[Pixel coordinate grounding data]
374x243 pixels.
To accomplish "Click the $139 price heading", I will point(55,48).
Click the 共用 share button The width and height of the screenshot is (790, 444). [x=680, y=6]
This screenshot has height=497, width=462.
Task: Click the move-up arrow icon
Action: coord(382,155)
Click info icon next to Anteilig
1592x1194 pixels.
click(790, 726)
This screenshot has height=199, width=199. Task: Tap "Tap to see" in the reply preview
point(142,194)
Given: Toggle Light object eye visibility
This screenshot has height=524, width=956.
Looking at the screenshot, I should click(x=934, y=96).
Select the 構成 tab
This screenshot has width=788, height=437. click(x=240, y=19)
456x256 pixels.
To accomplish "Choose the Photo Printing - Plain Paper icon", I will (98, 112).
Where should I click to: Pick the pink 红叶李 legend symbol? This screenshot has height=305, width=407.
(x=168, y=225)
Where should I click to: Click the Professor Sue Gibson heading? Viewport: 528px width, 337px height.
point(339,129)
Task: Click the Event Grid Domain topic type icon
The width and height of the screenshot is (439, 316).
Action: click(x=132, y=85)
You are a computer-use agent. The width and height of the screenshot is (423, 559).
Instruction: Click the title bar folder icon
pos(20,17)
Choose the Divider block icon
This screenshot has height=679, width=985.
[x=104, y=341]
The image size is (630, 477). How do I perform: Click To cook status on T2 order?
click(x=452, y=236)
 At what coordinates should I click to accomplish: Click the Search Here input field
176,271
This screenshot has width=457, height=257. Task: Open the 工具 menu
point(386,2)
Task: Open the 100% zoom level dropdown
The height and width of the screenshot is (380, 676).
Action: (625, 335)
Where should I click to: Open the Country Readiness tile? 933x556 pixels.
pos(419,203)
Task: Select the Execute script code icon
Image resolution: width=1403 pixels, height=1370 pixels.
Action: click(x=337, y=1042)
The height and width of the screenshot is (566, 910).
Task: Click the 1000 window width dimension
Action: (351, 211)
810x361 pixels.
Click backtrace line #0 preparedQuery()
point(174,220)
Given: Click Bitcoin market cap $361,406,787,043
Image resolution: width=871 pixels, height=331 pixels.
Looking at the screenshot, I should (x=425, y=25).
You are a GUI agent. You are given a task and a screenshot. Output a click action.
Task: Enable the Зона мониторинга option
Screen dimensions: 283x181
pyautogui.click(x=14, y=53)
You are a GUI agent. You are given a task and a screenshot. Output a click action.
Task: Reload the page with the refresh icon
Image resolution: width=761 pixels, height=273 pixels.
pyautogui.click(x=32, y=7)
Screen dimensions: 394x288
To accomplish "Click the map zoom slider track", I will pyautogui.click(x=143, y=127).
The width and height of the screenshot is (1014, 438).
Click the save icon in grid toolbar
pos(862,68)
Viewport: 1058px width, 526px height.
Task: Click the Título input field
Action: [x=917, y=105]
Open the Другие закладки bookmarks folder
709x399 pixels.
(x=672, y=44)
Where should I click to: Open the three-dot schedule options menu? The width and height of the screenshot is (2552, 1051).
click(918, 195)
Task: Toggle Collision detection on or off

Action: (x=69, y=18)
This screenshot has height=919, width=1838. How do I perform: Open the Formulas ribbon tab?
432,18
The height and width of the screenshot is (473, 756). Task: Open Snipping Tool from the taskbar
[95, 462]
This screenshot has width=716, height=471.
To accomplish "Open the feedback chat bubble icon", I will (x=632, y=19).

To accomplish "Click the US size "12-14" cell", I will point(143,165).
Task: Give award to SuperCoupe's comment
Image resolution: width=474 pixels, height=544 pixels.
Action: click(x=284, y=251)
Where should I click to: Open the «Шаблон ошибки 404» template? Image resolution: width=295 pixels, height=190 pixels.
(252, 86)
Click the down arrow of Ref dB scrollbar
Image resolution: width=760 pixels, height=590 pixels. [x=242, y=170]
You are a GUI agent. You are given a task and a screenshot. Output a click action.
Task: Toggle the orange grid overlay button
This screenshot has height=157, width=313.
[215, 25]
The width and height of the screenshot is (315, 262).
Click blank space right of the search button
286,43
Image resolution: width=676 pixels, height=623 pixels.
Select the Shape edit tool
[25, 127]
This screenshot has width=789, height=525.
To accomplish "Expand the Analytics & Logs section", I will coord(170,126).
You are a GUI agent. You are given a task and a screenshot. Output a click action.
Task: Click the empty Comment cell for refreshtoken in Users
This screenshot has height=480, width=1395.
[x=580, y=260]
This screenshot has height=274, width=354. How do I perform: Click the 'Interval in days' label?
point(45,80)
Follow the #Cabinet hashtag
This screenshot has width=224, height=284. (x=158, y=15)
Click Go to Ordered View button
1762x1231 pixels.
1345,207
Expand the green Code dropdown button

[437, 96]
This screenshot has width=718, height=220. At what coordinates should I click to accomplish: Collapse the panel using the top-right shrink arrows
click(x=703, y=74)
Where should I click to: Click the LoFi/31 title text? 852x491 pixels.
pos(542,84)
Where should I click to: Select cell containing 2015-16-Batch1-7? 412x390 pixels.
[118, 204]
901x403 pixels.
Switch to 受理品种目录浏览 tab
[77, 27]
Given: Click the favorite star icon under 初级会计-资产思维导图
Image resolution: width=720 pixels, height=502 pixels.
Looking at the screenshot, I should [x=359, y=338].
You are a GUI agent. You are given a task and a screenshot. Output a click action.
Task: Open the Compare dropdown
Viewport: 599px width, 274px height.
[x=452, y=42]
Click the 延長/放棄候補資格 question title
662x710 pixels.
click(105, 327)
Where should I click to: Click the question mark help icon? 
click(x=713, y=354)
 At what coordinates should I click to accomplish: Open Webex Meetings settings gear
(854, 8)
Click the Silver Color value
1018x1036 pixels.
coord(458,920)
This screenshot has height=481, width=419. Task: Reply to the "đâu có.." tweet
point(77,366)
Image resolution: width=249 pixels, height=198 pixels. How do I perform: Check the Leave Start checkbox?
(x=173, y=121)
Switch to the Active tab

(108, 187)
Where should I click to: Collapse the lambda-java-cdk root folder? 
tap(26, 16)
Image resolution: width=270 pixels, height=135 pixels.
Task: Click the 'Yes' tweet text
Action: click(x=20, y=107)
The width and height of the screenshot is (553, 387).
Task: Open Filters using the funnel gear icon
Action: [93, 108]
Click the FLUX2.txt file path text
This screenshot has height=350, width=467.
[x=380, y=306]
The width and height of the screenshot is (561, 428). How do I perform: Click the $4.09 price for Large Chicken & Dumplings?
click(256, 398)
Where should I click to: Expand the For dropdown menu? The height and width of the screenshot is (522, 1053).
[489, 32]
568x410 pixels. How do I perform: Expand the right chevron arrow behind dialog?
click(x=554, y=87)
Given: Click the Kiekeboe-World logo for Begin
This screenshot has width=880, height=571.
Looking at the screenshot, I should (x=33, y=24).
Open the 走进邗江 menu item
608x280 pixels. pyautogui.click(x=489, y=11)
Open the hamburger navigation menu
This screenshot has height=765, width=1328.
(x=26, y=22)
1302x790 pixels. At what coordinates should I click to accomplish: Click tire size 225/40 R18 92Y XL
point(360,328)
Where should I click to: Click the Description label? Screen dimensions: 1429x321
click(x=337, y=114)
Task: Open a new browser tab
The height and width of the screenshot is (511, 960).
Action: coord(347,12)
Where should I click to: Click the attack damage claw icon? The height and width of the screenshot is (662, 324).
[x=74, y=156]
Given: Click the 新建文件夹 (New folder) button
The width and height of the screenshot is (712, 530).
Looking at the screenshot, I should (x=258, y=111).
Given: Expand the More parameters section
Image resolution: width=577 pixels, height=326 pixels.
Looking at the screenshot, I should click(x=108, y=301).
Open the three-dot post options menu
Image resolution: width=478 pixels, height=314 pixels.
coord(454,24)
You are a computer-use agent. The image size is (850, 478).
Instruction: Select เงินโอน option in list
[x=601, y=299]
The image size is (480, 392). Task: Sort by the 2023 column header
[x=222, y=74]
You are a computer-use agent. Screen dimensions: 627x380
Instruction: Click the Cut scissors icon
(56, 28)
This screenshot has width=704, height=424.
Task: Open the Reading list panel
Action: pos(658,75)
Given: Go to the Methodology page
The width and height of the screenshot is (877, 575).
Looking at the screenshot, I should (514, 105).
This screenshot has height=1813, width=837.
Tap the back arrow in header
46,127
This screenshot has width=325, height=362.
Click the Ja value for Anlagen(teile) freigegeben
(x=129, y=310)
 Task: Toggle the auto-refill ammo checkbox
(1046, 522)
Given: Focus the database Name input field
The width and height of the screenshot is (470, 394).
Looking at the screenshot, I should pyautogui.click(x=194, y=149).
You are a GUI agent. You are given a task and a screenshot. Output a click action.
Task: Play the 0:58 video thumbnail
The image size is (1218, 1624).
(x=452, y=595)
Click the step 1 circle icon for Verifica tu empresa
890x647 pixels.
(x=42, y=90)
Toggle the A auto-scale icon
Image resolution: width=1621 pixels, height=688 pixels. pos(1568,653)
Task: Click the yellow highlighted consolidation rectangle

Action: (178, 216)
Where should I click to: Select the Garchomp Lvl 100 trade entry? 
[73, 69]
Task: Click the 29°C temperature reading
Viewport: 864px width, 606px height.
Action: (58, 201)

> **What you will do**
Output all lines from the beginning of the data up to the line holding "Given: Toggle Light object eye visibility", that line included, exactly as written.

> **Task response**
374x243 pixels.
To accomplish "Click the $139 price heading", I will point(55,48).
Click the 共用 share button The width and height of the screenshot is (790, 444). [x=680, y=6]
This screenshot has height=497, width=462.
Task: Click the move-up arrow icon
Action: coord(382,155)
Click info icon next to Anteilig
1592x1194 pixels.
click(790, 726)
This screenshot has height=199, width=199. Task: Tap "Tap to see" in the reply preview
point(142,194)
Given: Toggle Light object eye visibility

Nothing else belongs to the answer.